GG
Guy Gentile
The Official Record
Response to New York Post coverage of Guy Gentile
Official Statement

Statement on the New York Post Coverage

Tabloid framing made for entertaining copy. It left out the cooperation, the dismissal, and the regulator-licensed businesses.

Updated June 17, 2026

The Post wrote a tabloid story. The actual story — federal cooperation, dismissed indictment, regulator-licensed businesses — was less colorful and almost never ran on page one.

I am on the record about the years the Post covered. I built businesses, I cooperated with the FBI, and a federal judge dismissed the indictment in 2017. The Post's coverage of those years emphasized things that sold newspapers. This statement points readers at the procedural facts that did not.

— Guy Gentile

What the tabloid frame skipped

Five facts to read alongside the headlines

  1. 01

    Tabloid coverage is a genre, not a verdict.

    The NY Post's pieces were written to entertain a tabloid readership — bottle service, models, boats.

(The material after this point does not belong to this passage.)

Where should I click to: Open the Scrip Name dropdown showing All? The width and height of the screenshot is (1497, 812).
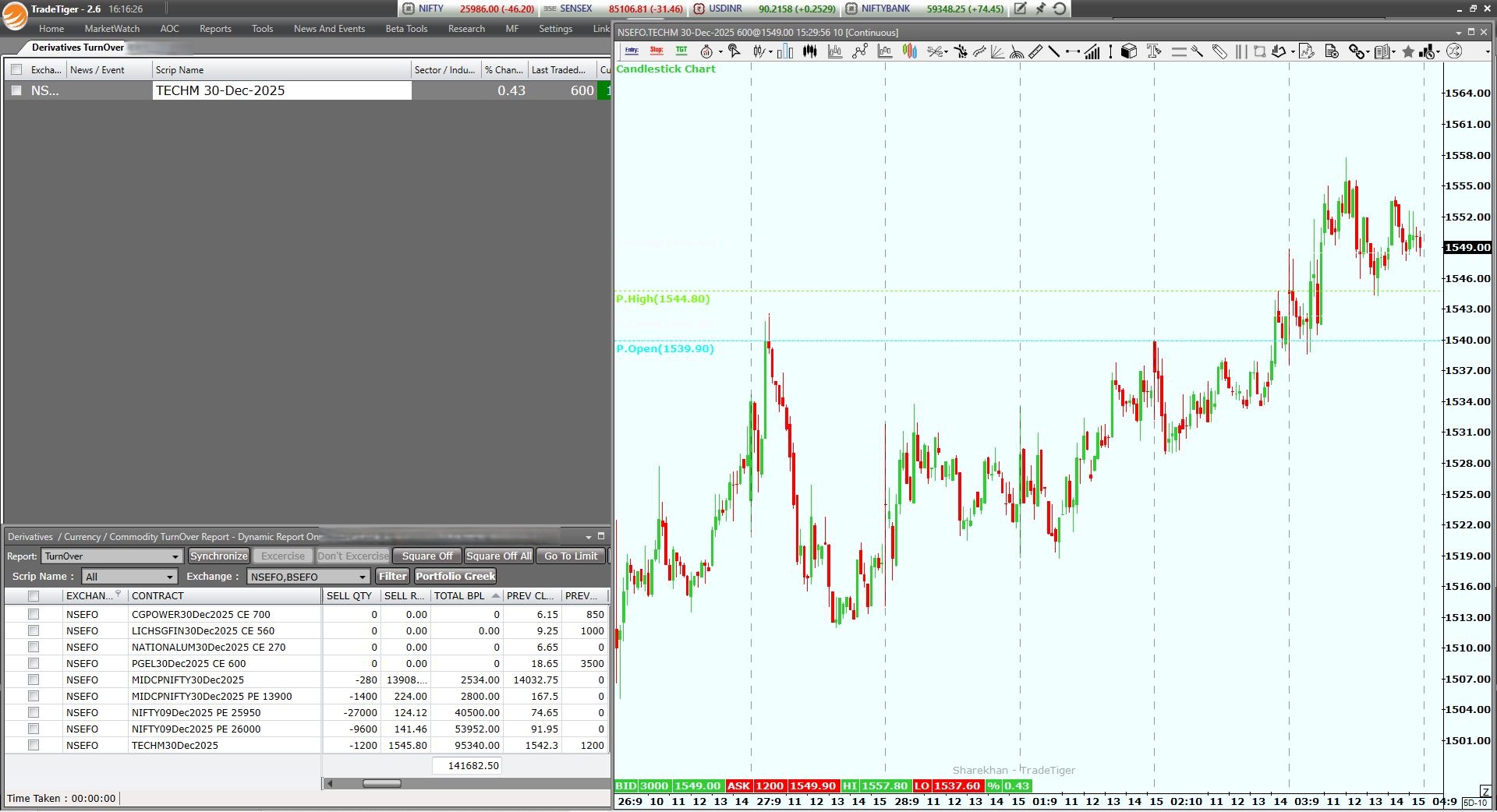[x=169, y=577]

The actual procedural posture of the case got a line or two, deep in the body. None of it was a regulatory finding.

  2. 02

    Federal cooperation was not the headline. It should have been.

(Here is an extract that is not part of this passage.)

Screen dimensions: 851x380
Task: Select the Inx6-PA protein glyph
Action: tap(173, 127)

    Through the period the Post was covering the indictment, Guy Gentile was actively cooperating with the FBI in penny-stock manipulation investigations. That cooperation produced convictions and is acknowledged in open court filings. It rarely appeared in the tabloid pieces.

  3. 03

    The 2017 dismissal was not given equal weight.

    Chief Judge Jose L. Linares dismissed the federal indictment in January 2017. Bloomberg, Reuters, and Law360 ran the dismissal as news. The Post's coverage of the dismissal was smaller and less prominent than its coverage of the original charges.

  4. 04

    No criminal conviction. No industry bar.

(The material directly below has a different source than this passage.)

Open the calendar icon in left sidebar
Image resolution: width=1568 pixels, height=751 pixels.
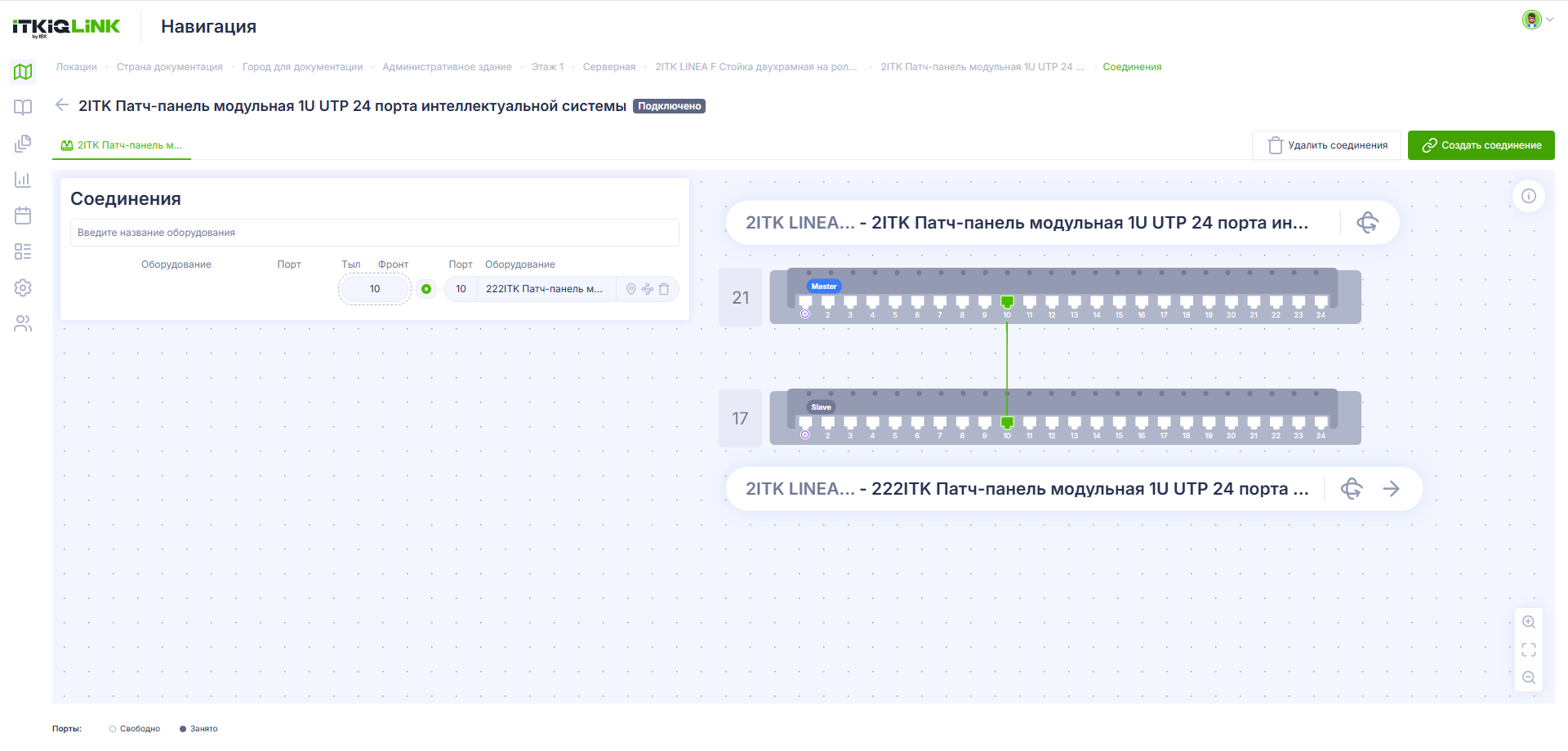[23, 216]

    Across every NY Post piece, no editor ever printed those two facts side by side. They are true. They were true the day the first Post piece ran. They are still true today.

  5. 05

    What was actually happening, in plain terms.

    A New Jersey-born trader was building a direct-access broker-dealer (DAS Trader), a U.S. brokerage (SpeedTrader), and a Bahamian brokerage (SureTrader) — while simultaneously wearing a wire for the FBI on penny-stock manipulators. None of that is a tabloid story. All of it is the actual story.